## START DATA TO PROCESS

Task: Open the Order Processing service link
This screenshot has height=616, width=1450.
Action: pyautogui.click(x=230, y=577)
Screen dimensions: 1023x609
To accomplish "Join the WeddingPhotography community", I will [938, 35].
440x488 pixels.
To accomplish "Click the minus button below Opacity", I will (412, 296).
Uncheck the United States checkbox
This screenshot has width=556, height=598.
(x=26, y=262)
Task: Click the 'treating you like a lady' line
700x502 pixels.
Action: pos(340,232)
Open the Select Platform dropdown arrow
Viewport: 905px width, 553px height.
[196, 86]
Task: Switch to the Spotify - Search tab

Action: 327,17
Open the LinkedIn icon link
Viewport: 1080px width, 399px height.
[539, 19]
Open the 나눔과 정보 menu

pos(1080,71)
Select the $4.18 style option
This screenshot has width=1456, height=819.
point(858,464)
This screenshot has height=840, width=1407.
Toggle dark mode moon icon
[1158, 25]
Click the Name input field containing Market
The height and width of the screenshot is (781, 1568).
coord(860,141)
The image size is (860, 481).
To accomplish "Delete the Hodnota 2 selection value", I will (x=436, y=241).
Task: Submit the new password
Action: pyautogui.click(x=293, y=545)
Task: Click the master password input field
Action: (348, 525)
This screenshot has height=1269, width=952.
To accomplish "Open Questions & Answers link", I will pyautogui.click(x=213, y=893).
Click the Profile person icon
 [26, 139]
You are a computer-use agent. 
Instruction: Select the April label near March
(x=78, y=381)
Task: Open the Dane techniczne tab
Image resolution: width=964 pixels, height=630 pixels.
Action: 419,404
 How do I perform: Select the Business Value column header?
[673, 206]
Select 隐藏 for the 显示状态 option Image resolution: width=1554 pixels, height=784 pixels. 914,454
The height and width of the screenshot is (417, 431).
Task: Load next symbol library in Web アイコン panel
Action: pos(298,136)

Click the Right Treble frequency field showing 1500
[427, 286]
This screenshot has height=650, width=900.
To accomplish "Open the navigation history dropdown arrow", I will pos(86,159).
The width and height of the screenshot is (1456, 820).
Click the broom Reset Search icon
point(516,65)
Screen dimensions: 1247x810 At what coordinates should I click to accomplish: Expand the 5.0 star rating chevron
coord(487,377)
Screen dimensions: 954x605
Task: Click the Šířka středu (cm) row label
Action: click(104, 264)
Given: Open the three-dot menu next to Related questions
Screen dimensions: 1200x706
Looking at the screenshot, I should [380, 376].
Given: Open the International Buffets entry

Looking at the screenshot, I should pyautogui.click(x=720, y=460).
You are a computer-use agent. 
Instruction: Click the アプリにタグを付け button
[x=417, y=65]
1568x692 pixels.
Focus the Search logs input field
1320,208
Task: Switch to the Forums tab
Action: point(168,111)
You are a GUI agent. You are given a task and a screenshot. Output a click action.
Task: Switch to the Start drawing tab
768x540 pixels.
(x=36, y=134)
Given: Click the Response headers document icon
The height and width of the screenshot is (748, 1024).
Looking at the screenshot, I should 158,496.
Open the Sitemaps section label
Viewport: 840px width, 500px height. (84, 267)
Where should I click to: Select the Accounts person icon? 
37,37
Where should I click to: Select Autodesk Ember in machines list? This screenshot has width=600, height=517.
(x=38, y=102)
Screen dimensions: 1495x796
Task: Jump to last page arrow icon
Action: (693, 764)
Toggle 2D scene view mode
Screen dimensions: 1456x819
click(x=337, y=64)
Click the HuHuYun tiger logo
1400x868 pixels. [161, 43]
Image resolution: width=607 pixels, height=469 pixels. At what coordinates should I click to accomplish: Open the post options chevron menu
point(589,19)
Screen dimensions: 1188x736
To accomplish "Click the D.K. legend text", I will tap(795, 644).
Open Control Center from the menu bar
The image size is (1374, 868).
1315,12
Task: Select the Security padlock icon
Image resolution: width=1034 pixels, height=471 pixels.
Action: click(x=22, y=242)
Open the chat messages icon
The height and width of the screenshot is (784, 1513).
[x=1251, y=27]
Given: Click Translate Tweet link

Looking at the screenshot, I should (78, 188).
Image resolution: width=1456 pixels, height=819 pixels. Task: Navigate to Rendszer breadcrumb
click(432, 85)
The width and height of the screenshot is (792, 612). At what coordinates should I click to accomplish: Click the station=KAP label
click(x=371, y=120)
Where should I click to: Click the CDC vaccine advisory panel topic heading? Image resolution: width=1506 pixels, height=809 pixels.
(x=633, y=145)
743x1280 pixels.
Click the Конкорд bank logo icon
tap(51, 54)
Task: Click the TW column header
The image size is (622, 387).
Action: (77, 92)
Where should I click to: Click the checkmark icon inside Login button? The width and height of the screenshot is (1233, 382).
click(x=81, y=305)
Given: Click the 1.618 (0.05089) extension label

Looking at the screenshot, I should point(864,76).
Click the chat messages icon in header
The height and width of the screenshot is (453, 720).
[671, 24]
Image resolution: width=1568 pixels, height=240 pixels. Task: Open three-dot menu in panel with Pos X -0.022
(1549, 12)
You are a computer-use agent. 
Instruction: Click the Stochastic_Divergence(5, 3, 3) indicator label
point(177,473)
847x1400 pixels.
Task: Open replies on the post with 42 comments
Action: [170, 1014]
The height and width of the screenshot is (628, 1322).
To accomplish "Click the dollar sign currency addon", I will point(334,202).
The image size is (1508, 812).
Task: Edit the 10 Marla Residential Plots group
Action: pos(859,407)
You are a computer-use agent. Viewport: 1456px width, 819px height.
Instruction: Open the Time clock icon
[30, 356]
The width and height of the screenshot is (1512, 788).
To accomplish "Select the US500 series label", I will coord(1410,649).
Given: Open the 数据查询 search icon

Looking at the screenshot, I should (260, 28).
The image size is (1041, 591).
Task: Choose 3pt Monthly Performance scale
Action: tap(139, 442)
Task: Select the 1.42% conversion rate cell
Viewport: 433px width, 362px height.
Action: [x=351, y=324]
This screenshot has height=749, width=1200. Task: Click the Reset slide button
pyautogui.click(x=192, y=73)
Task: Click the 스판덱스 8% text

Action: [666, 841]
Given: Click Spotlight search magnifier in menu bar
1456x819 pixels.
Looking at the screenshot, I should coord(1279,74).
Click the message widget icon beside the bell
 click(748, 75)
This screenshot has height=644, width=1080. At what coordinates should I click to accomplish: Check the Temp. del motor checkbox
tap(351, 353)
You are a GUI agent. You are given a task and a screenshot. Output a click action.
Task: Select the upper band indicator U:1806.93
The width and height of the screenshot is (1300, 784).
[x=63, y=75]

## END DATA TO PROCESS

— WHAT THE TASK ASKS —
Copy out the lines from the one containing "This screenshot has height=749, width=1200." to the one containing "click(748, 75)", both included, exactly as they appear.

— COMPLETED EXERCISE —
This screenshot has height=749, width=1200. Task: Click the Reset slide button
pyautogui.click(x=192, y=73)
Task: Click the 스판덱스 8% text

Action: [666, 841]
Given: Click Spotlight search magnifier in menu bar
1456x819 pixels.
Looking at the screenshot, I should coord(1279,74).
Click the message widget icon beside the bell
 click(748, 75)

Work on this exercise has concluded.